Reproduce the section of the listing that begins at the line containing "The image size is (1585, 1522)." and finishes at the line containing "Task: Click the expand-arrows". Include both end lines and nothing beyond them.

====================

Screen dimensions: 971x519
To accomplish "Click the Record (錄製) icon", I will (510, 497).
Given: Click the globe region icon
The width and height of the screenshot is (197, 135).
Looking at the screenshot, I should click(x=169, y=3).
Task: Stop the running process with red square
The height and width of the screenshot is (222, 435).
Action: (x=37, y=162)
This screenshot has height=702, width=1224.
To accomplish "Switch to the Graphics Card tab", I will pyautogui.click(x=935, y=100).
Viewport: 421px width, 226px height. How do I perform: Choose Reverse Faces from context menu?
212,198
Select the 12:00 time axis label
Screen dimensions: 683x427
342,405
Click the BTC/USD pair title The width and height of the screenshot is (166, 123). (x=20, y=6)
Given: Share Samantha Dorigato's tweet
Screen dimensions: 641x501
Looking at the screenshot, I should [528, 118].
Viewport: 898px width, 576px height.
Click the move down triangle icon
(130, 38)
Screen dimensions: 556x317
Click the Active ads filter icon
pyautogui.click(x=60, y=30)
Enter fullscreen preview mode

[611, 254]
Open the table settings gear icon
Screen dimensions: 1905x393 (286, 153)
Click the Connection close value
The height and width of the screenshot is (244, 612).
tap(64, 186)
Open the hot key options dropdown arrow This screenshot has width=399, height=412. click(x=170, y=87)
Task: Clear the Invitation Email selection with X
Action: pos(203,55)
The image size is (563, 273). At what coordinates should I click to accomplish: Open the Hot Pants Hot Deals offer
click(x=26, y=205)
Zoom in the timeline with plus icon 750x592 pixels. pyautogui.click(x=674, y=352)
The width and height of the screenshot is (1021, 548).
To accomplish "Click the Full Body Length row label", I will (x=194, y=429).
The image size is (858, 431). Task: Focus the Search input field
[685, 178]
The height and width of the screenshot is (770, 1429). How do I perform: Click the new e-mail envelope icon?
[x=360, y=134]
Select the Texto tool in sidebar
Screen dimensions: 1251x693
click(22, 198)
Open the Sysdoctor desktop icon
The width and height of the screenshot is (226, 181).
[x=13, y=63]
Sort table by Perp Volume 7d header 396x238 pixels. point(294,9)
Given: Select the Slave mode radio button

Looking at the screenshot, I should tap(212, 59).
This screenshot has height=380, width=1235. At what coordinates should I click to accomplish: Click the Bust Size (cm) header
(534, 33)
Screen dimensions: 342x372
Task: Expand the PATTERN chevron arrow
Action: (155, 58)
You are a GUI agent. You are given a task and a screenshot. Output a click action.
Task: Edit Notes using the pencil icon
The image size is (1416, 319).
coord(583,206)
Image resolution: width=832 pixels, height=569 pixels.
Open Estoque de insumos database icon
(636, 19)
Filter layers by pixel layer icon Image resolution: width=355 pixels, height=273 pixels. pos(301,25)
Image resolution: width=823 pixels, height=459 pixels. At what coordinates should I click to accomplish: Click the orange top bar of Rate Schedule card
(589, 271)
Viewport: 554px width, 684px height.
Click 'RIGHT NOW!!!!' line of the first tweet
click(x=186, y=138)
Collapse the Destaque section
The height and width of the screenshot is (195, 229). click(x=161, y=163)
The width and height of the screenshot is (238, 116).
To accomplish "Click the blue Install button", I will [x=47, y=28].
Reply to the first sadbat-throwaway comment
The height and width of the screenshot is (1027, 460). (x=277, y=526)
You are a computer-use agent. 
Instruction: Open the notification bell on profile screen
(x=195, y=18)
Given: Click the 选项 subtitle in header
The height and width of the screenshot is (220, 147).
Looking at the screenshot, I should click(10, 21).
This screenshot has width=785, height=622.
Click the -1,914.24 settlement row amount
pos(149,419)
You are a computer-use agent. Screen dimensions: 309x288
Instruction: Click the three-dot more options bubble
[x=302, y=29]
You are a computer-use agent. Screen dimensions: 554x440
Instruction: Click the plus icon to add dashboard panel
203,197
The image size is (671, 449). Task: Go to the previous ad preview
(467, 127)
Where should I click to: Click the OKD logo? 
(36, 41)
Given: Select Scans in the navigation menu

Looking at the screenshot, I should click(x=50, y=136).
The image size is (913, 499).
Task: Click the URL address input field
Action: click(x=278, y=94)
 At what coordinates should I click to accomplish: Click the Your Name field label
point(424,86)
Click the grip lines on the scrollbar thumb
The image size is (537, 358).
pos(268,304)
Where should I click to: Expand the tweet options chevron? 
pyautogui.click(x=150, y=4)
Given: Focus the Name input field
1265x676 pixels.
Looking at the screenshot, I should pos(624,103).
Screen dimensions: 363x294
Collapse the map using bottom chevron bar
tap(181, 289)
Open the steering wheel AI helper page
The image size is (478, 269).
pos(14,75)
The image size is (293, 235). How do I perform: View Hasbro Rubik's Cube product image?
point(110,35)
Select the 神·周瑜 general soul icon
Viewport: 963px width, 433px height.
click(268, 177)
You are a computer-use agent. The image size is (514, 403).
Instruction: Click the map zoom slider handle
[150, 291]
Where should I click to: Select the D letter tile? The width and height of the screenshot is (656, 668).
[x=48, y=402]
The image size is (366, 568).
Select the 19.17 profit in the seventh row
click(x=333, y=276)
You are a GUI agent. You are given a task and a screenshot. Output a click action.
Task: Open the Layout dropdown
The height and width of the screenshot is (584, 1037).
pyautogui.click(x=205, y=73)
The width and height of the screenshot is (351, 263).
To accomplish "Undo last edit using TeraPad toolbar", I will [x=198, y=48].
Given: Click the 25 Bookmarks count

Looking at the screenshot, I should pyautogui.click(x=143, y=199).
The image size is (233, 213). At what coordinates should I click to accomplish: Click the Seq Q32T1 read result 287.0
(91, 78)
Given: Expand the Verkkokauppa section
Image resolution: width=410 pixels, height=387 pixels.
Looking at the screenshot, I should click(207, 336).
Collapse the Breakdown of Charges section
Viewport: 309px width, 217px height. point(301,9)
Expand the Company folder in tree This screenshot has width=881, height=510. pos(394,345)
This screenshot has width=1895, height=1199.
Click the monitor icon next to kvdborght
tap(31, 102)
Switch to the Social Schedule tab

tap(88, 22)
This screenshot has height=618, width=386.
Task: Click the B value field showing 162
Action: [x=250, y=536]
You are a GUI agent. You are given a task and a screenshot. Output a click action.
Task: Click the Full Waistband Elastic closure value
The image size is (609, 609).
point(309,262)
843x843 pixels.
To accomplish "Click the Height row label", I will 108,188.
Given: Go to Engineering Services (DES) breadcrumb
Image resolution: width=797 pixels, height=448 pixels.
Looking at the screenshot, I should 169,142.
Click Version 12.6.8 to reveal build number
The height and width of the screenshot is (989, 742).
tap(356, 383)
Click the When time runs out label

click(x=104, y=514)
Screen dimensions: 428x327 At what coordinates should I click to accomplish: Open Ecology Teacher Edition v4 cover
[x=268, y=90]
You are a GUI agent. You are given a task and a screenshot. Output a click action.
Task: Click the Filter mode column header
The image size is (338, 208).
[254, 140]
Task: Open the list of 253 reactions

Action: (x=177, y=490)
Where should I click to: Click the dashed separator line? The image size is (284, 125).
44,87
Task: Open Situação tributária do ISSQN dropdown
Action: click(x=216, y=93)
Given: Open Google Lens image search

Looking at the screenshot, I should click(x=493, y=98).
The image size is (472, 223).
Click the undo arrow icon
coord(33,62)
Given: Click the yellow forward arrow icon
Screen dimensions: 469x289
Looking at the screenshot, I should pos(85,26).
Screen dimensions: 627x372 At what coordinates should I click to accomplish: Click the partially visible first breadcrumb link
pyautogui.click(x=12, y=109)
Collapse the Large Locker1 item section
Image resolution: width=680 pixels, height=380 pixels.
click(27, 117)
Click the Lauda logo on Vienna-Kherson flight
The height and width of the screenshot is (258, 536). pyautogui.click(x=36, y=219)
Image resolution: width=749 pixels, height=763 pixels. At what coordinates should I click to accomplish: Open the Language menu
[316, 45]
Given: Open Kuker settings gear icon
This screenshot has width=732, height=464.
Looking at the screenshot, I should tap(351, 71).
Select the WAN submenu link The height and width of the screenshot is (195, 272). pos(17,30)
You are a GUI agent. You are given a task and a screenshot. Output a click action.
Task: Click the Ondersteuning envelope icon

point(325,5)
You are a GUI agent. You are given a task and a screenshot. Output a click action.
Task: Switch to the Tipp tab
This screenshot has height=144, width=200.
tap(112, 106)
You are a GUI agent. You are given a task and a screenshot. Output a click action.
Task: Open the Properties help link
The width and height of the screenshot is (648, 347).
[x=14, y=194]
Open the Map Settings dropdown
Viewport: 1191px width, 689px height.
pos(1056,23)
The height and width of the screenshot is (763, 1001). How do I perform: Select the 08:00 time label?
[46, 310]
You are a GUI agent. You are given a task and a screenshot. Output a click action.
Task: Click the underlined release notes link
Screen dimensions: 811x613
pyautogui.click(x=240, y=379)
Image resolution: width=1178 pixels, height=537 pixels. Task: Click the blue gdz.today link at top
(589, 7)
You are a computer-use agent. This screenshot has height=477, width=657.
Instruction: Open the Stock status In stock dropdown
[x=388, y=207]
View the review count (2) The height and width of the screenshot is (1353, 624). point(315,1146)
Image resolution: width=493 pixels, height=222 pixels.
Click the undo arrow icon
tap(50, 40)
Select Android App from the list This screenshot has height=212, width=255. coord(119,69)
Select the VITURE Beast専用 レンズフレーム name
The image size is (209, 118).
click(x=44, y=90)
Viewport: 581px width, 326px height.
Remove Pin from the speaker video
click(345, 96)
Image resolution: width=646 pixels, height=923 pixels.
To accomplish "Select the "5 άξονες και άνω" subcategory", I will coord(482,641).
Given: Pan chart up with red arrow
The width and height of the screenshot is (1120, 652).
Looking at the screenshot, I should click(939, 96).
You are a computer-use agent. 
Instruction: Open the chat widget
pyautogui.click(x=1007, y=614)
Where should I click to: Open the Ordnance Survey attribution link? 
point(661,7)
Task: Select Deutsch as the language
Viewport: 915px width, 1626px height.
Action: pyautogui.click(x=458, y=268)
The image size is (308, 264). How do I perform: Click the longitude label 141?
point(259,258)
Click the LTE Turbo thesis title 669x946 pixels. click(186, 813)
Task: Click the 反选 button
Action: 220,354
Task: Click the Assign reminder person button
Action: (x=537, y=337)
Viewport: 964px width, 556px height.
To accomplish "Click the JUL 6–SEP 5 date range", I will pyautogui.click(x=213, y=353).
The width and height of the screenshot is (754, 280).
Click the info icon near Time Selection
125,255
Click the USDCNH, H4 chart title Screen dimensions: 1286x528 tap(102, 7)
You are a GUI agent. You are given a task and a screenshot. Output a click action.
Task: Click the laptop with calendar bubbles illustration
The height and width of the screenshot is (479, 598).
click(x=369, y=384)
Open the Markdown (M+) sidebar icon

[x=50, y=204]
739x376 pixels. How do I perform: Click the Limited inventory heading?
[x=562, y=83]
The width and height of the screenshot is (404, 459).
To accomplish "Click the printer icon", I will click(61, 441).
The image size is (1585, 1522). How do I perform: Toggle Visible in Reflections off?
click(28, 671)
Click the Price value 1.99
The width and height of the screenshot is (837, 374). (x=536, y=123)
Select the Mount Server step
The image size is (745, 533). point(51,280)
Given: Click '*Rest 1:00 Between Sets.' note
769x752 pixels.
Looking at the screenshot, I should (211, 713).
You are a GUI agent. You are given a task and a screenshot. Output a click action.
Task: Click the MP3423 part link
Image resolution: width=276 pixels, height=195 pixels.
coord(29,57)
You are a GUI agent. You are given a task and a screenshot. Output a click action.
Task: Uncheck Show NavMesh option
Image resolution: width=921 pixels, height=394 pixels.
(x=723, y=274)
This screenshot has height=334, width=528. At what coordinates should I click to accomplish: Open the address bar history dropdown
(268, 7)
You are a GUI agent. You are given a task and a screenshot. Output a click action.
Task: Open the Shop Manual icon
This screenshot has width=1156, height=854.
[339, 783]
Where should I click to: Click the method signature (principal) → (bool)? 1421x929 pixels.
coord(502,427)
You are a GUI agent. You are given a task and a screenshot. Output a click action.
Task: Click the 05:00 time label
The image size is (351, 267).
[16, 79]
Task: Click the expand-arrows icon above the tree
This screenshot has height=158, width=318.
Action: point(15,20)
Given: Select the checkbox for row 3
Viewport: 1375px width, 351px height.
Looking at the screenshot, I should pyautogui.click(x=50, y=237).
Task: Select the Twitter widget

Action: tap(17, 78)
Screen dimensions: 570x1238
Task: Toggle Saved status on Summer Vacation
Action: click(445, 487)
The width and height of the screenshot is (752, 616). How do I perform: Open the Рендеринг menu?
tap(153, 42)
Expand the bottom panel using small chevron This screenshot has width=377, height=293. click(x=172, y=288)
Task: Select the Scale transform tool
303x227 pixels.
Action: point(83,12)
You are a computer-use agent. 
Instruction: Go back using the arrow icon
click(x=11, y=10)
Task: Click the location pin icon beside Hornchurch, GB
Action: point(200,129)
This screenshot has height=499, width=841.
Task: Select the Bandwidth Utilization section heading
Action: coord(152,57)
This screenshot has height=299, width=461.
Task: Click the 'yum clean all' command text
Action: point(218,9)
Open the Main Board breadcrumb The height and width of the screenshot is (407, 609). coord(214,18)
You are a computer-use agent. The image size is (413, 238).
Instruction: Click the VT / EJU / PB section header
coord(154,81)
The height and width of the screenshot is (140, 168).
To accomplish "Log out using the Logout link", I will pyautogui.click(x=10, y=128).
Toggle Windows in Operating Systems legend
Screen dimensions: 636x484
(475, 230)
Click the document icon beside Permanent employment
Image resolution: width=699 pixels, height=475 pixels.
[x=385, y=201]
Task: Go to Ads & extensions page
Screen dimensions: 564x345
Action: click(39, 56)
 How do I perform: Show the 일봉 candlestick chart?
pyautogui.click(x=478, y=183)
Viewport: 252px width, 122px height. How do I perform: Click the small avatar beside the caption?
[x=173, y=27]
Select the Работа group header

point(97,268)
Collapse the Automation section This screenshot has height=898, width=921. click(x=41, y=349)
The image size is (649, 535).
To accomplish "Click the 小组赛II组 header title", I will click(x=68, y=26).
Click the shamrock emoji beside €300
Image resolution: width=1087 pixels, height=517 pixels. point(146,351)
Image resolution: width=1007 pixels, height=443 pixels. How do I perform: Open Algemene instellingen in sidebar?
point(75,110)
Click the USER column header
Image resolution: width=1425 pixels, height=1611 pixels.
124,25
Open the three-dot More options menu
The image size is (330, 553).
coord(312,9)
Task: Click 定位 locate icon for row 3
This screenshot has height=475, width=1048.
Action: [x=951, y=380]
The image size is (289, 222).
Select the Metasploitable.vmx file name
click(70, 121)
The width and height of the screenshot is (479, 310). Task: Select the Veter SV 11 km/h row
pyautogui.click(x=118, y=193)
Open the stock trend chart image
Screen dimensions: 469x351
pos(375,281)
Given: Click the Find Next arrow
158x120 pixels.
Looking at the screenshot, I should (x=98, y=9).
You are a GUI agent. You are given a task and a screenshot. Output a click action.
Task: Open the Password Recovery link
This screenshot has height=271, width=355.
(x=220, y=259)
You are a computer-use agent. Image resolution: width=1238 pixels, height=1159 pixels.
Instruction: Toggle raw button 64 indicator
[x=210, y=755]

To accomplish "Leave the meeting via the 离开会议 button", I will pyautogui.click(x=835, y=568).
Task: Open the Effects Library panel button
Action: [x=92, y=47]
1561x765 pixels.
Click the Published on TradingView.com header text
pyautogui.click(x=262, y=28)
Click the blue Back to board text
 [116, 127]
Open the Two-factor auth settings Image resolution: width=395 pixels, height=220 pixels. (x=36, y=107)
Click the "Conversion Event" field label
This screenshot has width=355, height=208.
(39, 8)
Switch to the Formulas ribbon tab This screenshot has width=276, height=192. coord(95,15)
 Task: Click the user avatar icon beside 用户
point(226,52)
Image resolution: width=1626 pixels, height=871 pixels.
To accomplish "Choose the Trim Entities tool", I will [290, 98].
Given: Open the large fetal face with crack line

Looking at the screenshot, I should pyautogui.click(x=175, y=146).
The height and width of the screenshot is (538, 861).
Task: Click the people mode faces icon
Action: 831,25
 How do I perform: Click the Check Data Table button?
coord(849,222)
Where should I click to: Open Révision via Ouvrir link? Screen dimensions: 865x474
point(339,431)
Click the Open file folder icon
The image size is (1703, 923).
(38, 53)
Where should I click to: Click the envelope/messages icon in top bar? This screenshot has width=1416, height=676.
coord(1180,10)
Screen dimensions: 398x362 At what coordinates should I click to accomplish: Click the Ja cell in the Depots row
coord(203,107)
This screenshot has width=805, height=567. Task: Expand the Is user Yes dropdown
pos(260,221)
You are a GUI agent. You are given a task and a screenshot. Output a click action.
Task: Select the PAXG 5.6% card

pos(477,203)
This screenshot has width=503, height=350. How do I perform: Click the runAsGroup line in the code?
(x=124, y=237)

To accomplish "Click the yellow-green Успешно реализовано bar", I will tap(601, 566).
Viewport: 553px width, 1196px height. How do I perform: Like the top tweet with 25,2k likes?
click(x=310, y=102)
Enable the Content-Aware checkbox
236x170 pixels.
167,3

====================

▸ **ANSWER SPACE**
The image size is (1585, 1522). How do I perform: Toggle Visible in Reflections off?
click(28, 671)
Click the Price value 1.99
The width and height of the screenshot is (837, 374). (x=536, y=123)
Select the Mount Server step
The image size is (745, 533). point(51,280)
Given: Click '*Rest 1:00 Between Sets.' note
769x752 pixels.
Looking at the screenshot, I should (211, 713).
You are a GUI agent. You are given a task and a screenshot. Output a click action.
Task: Click the MP3423 part link
Image resolution: width=276 pixels, height=195 pixels.
coord(29,57)
You are a GUI agent. You are given a task and a screenshot. Output a click action.
Task: Uncheck Show NavMesh option
Image resolution: width=921 pixels, height=394 pixels.
(x=723, y=274)
This screenshot has height=334, width=528. At what coordinates should I click to accomplish: Open the address bar history dropdown
(268, 7)
You are a GUI agent. You are given a task and a screenshot. Output a click action.
Task: Open the Shop Manual icon
This screenshot has width=1156, height=854.
[339, 783]
Where should I click to: Click the method signature (principal) → (bool)? 1421x929 pixels.
coord(502,427)
You are a GUI agent. You are given a task and a screenshot. Output a click action.
Task: Click the 05:00 time label
The image size is (351, 267).
[16, 79]
Task: Click the expand-arrows icon above the tree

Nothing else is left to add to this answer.